Some of the great benefits of Virtual Staging are that it is cheaper than physical staging, a lot faster, less expensive, and far more flexible. Countless studies have shown that a tastefully staged room (whether virtually or physically staged) will help sell a home faster and often for more than the asking price.
This knowledge might make it tempting for your inner interior designer to come out and express itself. Whether you're tempted to add a beautiful flower arrangement, rearrange the pillows on a sectional couch or set up a cluster of candles in a bathroom, you might be wiser to skip this step altogether and leave such touches to the pros.
The danger of adding such real-world design tweaks is that can appear one way to the naked eye and another (less-appealing) way in a photograph. Sometimes a vase or a flower arrangement can impede the view or the flow of a room, and these 'improvements' can be difficult to rectify once you're looking at your images on your desktop.
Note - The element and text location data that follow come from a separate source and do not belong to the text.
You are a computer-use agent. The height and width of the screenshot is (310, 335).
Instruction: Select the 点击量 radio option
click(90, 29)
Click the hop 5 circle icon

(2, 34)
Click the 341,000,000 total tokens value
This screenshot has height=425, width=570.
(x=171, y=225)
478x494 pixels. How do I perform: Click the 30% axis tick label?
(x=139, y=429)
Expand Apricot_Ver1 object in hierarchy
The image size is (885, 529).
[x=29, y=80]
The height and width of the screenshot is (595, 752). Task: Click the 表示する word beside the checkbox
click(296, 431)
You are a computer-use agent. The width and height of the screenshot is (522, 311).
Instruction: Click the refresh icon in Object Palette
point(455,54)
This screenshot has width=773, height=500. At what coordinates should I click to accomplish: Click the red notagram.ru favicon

Given the dramatic reduction in Virtual Staging costs over the past year, the time you will save and the margin for error you will eliminate, it's best to let the experts (us!) handle your virtual staging after you've captured your images.
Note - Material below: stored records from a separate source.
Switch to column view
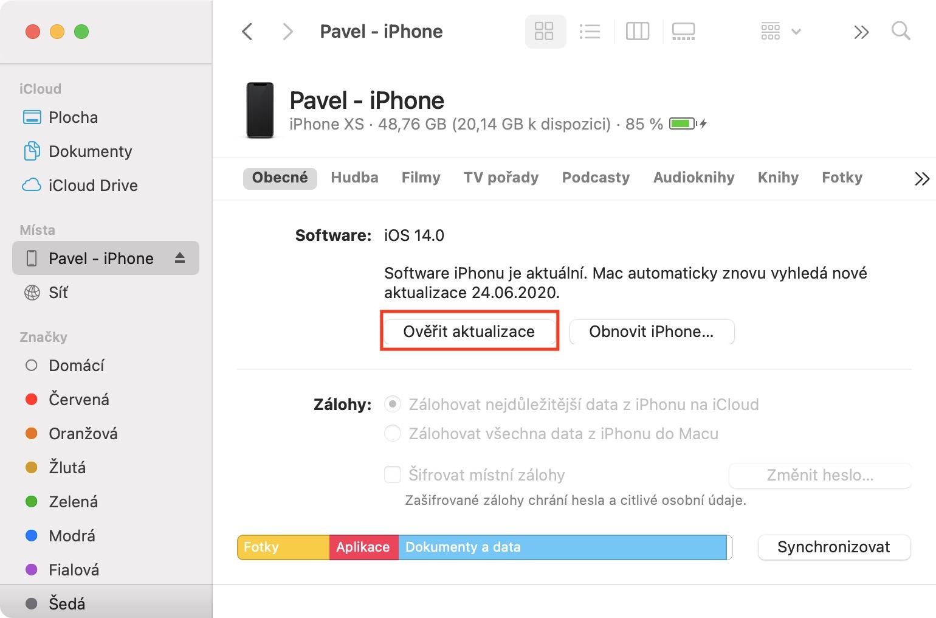Screen dimensions: 936x618 tap(638, 32)
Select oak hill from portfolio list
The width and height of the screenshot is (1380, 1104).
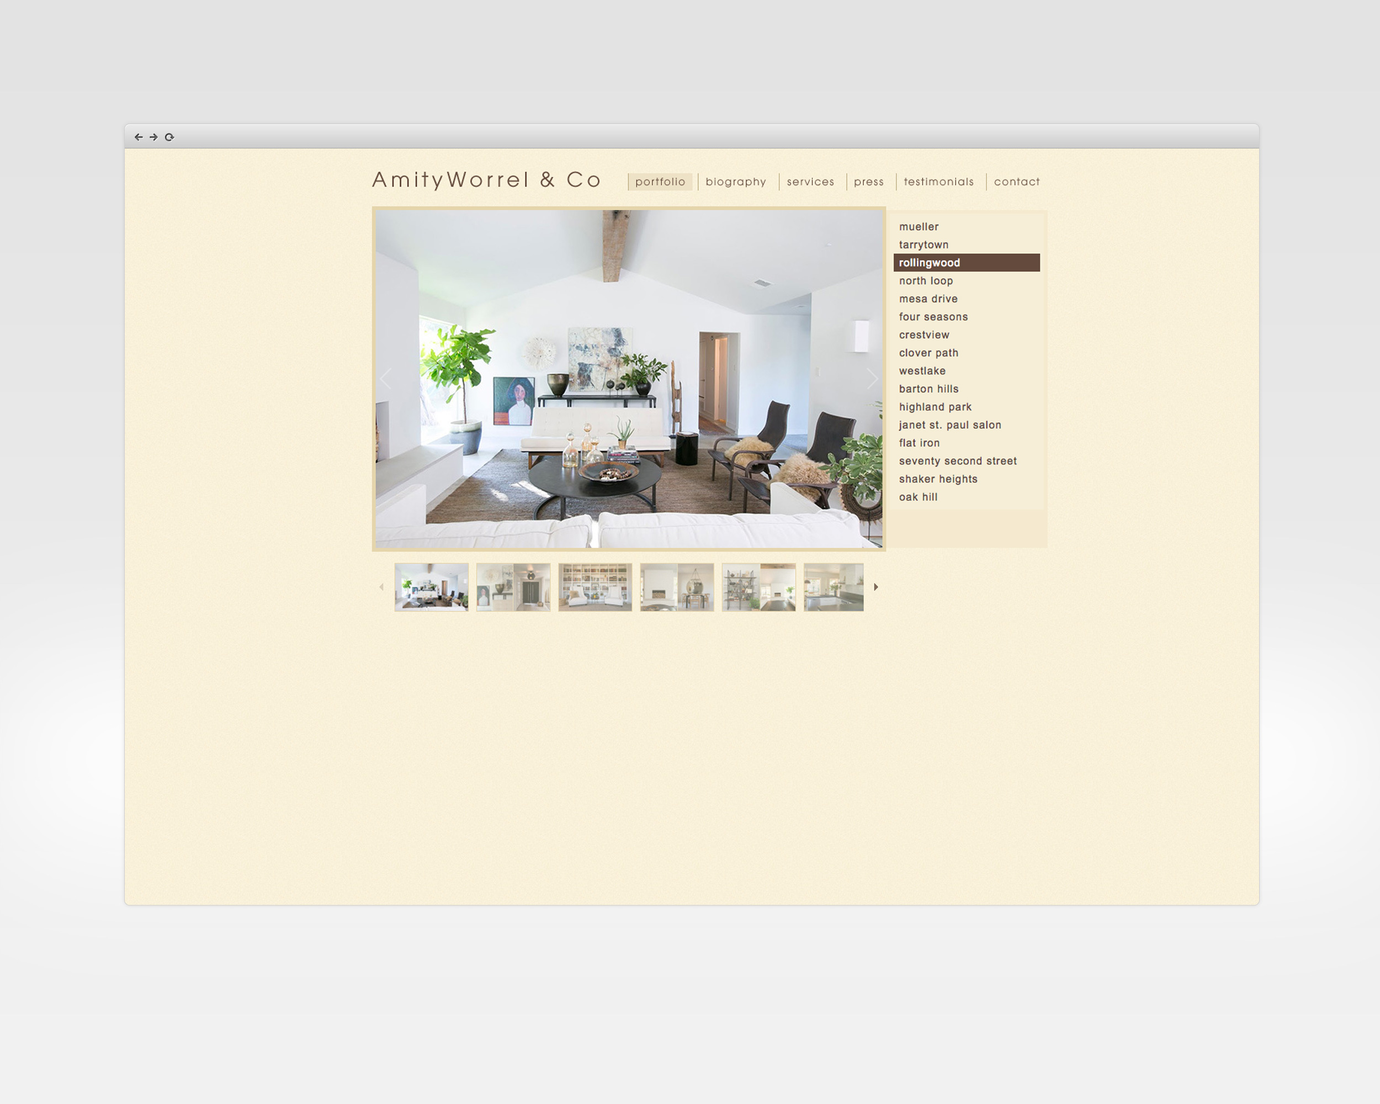point(918,497)
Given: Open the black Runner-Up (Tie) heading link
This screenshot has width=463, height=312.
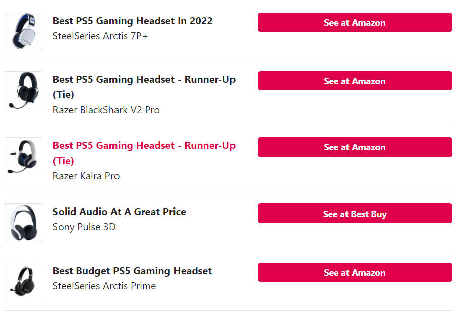Looking at the screenshot, I should tap(144, 87).
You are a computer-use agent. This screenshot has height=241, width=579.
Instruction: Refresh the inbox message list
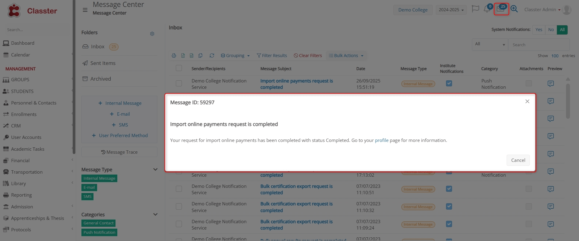click(212, 56)
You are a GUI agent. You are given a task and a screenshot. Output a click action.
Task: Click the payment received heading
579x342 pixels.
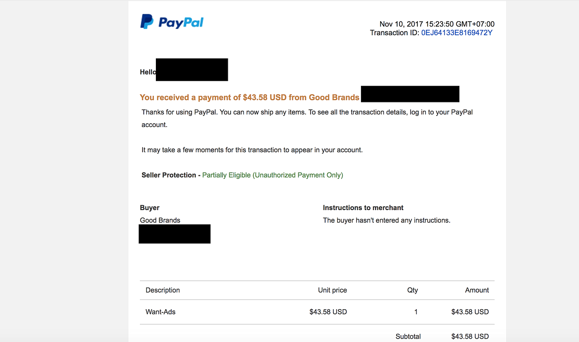(249, 98)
8. Little Things Can Have The Biggest Impact
One of the cool things about studying photography is the growing awareness of the way little things can create big impressions. Sometimes these impressions are subliminal.
Our co-founder Brad Filliponi was a real estate photographer for over 16, before embarking upon the BoxBrownie.com journey. Over this time he picked up many nifty little tricks to get the most out of his photograph.
He's shared many of these tricks in a PREVIOUS POST which is well worth a read for any aspiring or established real estate photographer.
Some of his pointers include supposedly 'little' things that wouldn't necessarily occur to photographers with less experience, but which can make a big difference in the look and feel of a property. Here are a few:
- When shooting from inside, try opening the front door. This creates space, brings the outside in, and elicits a warm and welcoming among prospective buyers.
- Include foliage in the foreground. Exterior shots that include some foreground greenery have a way of making a property look much more appealing.
- Don't include too much ceiling. Make sure your camera angles favor more direct shots of the room and less floor and ceiling space.
- Don't shoot the pantry! Yes, storage space is important, but unless specifically requested adding shots of closet or pantry space will add very little sizzle to your listing presentation.
9. Relax And Enjoy - You Are An Artist
Making art is fun and everyone is an artist in some way. Perhaps the only opportunity you might have to make art in your busy life is when you are walking through a listing with a camera or a smartphone in your hand. Let it bring you fulfillment.
If you are strictly focused on the commercial elements of your shoot, or worried about getting it done as quickly as possible, the quality of your images is almost guaranteed to suffer. And by the opposite logic, if you are enjoying what you do you will be more engaged in the tasks at hand, and the quality of your output will become better and better.
Why this works, is difficult to say. But ask any high-level real estate photographer, or any overachiever in any other field whether or not it is true and you will be hard-pressed to find any disagreement among them. So relax, enjoy, and take beautiful photos!